SHORT EXERCISE - Find every line in the records below that contains the string "height", and copy each of those lines in full.

GIVEN ENTRIES -

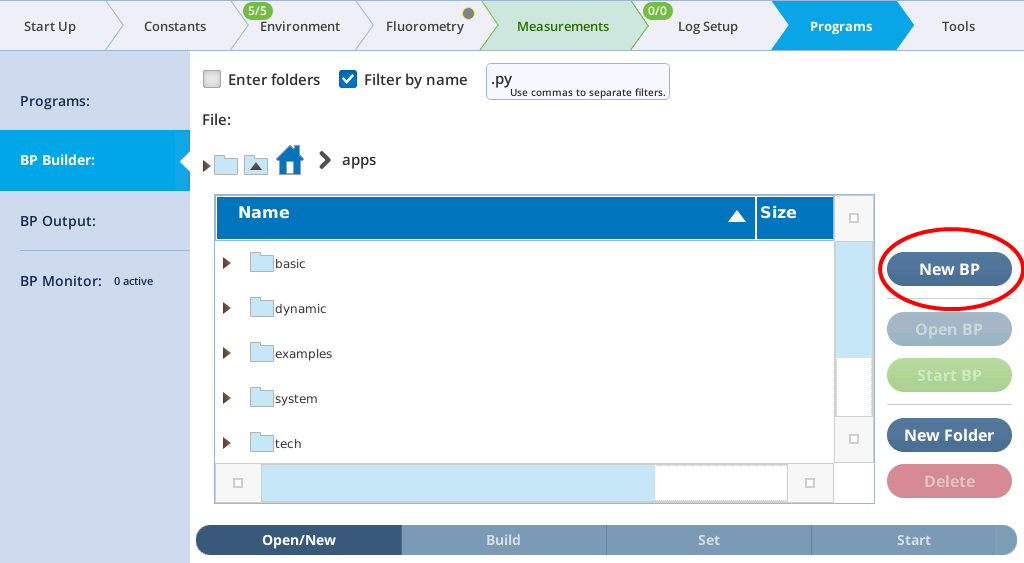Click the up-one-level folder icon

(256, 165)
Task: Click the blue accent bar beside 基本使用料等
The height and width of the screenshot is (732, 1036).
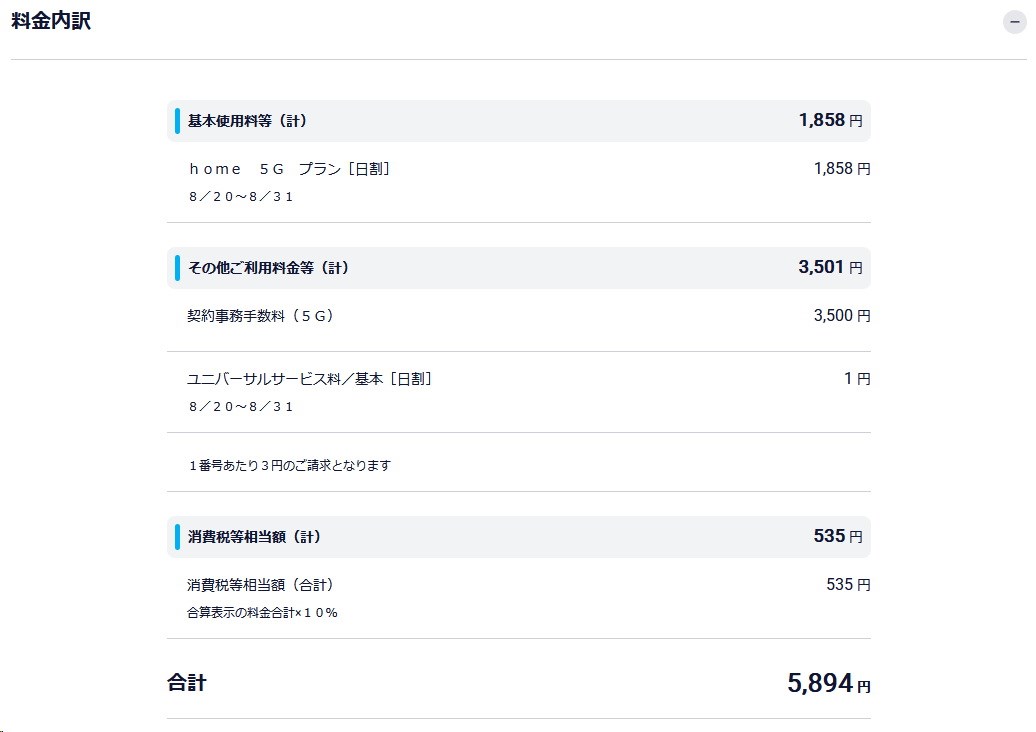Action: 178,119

---

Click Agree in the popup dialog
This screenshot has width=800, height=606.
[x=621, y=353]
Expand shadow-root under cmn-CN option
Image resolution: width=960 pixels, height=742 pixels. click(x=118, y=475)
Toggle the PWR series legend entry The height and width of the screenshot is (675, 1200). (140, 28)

==

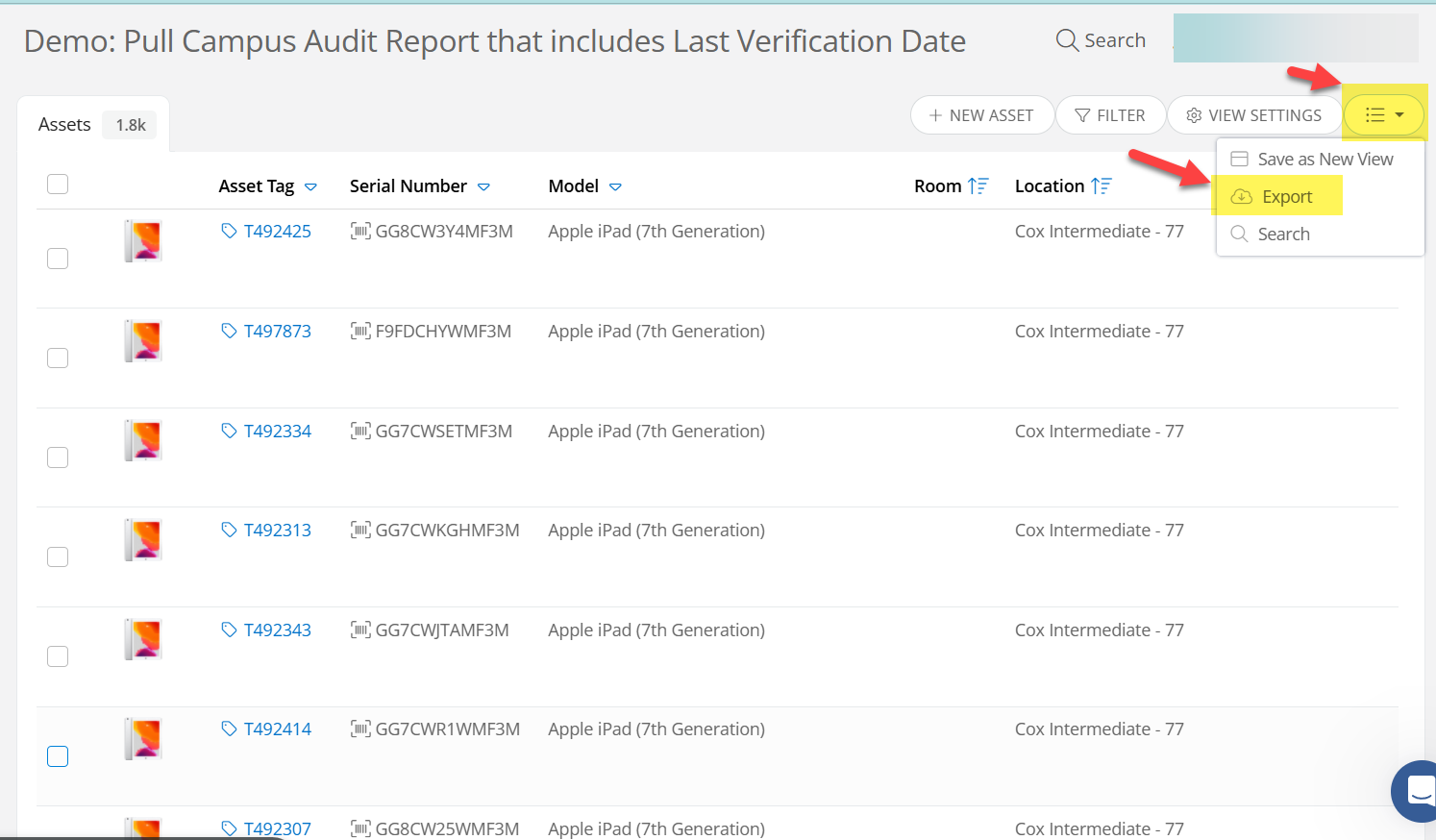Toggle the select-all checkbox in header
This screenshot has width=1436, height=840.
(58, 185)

THE COMPLETED TASK -
The height and width of the screenshot is (732, 1036).
This screenshot has width=800, height=606.
Image resolution: width=960 pixels, height=742 pixels. click(x=118, y=475)
Toggle the PWR series legend entry The height and width of the screenshot is (675, 1200). (140, 28)
This screenshot has width=1436, height=840.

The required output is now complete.